Salmon is a good choice for people who want to lose weight. In 100 grams of salmon you will find as much as 20 grams of protein. Eating it, you will effectively get rid of the feeling of hunger for a long time. Fish can successfully replace meat in a pescatarian diet.
Salmon proves to be helpful in the treatment of cardiovascular diseases. High levels of omega-3 fats prevent the formation of blood clots. In addition, the acids in the meat contribute to lower blood pressure and help counteract hypertension. Additionally, B and D vitamins support proper heart function and are used in the preventive treatment of arrhythmia and coronary artery disease
Omega acids contribute to improved concentration, memory, and minimize the risk of depression, diabetes, and support the kidneys and joints.
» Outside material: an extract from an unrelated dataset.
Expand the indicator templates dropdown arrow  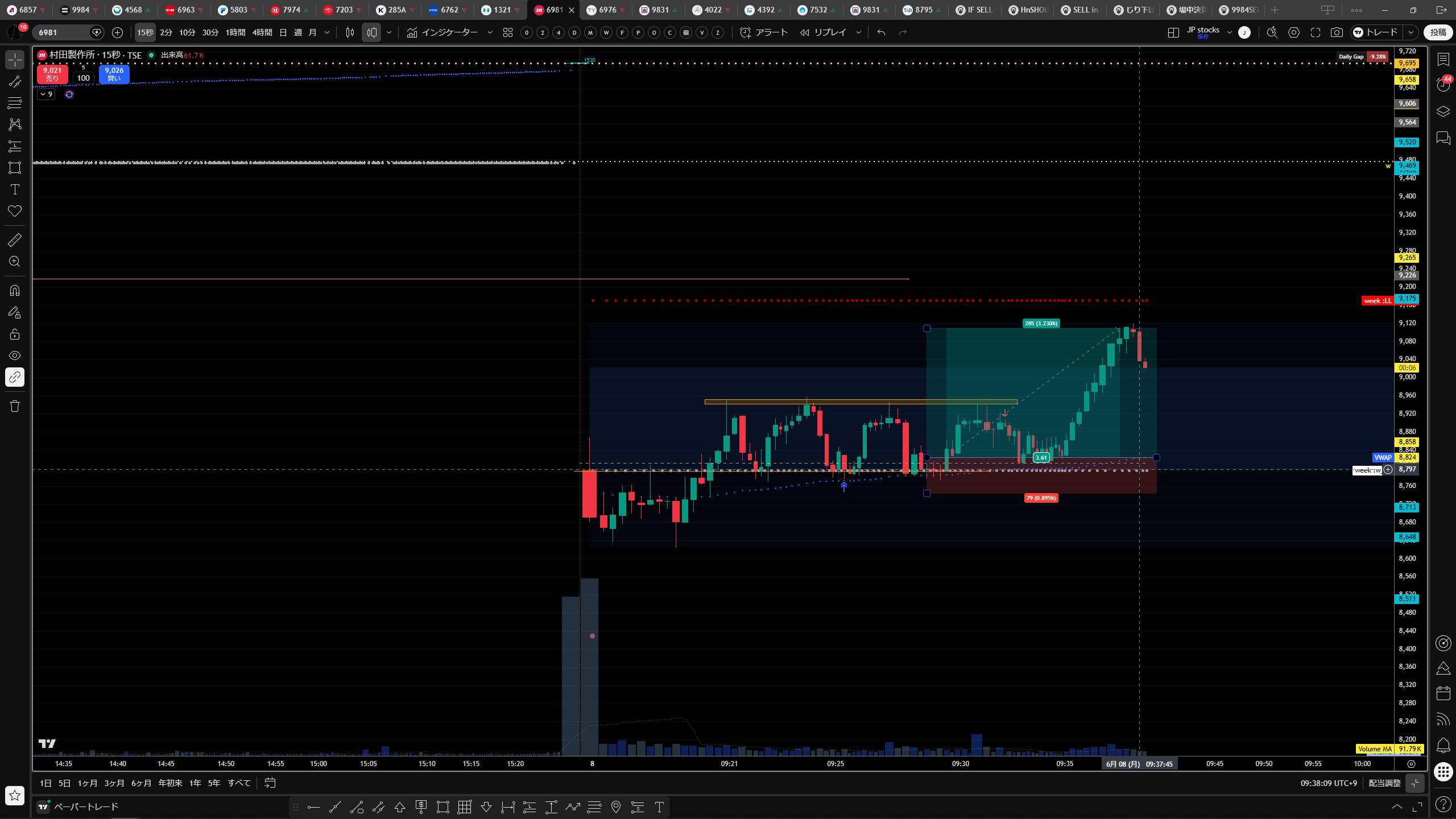(490, 32)
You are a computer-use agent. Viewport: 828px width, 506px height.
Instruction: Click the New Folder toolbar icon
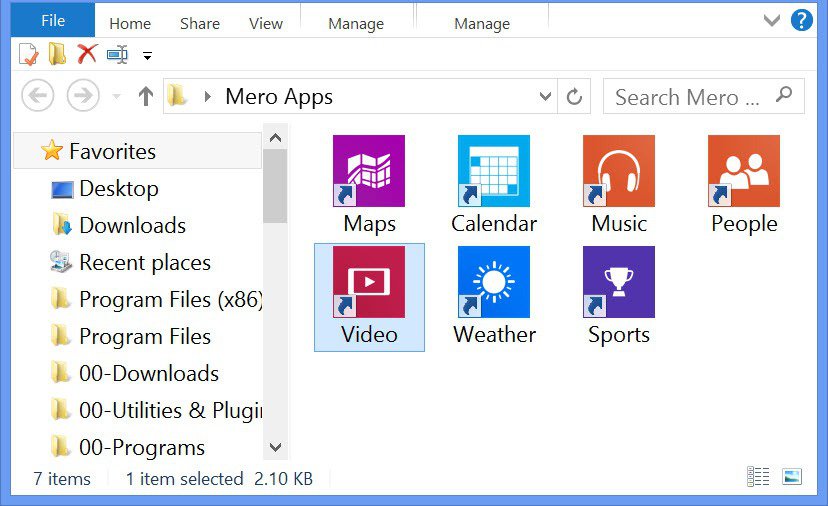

In addition, the acids in fish moisturize the skin, improve its elasticity and prevent the occurrence of wrinkles.
Ingredients needed:
Method of preparation:
Pick the bones from the fish and place on folded aluminum foil skin-side down. Sprinkle the fish with pepper, salt, rosemary, oregano and wrap thoroughly. Preheat the oven to 180 degrees Celsius and place the fish in the oven. Bake for no longer than 30 minutes
Salmon goes well with baked potatoes. Clean the new potatoes and place on a baking tray covered with aluminum foil. Season with dill, parsley, salt, and pepper. Bake together with the fish until the potatoes are browned
To prepare the lemon-cream sauce, melt the butter in a saucepan. Add chopped garlic to it and fry the whole in the saucepan, stirring vigorously. Top up the mixture with lemon juice and cream. Finally add the spices and cook for a few minutes
Take the baked salmon out of the foil, remove the skin and place on a plate next to the potatoes. Pour the lemon-cream sauce over the dish
Enjoy!
See also: Ideas for sausage dishes!
First of all, make sure what is the origin of the fish. Farmed salmon have a much higher concentration of omega-3 fatty acids, while wild-caught meat can be full of toxins, which will contribute to disease.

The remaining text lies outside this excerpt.